Exercise instructions: Without including any pictures, retype exactly the lines from the top of the records through the line containing "Click the people icon for 合作伙伴", that final line included.
━━━━━━
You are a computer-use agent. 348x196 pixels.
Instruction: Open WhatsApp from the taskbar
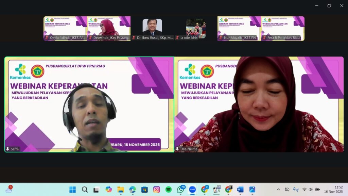pyautogui.click(x=180, y=190)
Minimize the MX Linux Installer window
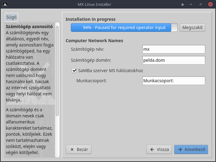Screen dimensions: 216x162 pyautogui.click(x=191, y=4)
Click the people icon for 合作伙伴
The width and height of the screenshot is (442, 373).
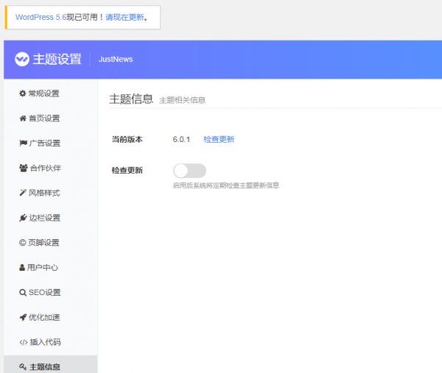point(23,168)
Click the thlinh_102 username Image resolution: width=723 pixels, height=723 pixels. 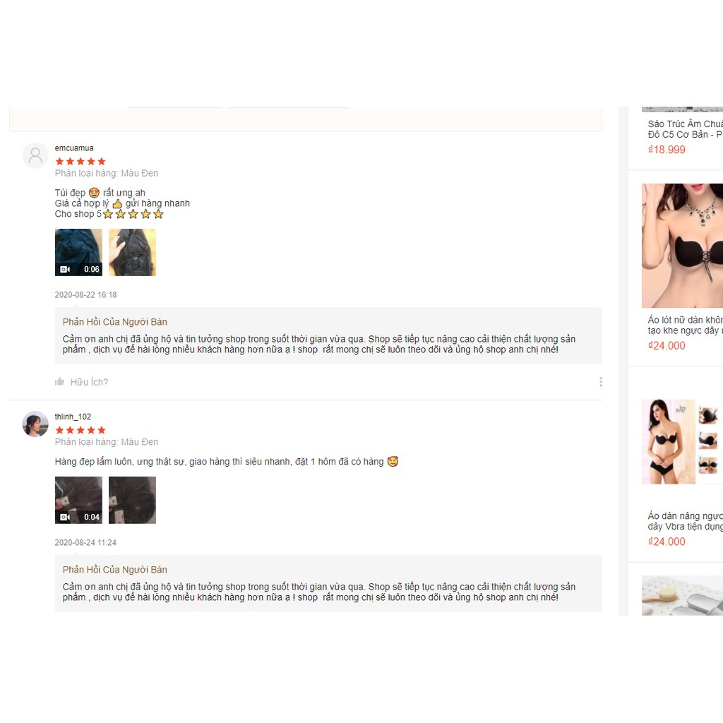pyautogui.click(x=73, y=417)
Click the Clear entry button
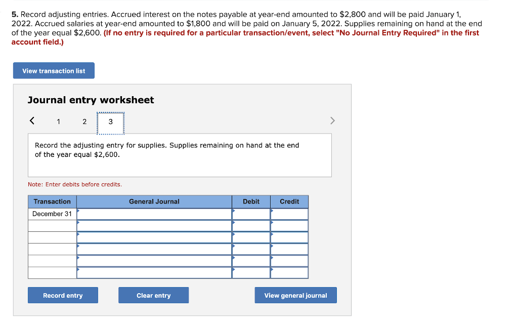The image size is (518, 324). (153, 295)

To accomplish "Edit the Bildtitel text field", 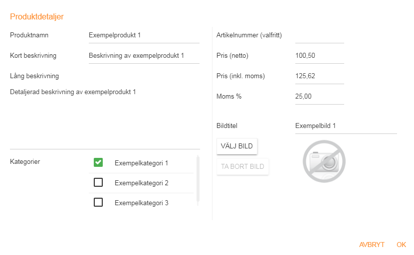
━━━━━━
Output for this exercise:
You are a computer-use agent. 348x196 pixels.
Instruction: Open WhatsApp from the taskbar
pyautogui.click(x=180, y=190)
Minimize the MX Linux Installer window
Screen dimensions: 216x162 pyautogui.click(x=191, y=4)
Click the people icon for 合作伙伴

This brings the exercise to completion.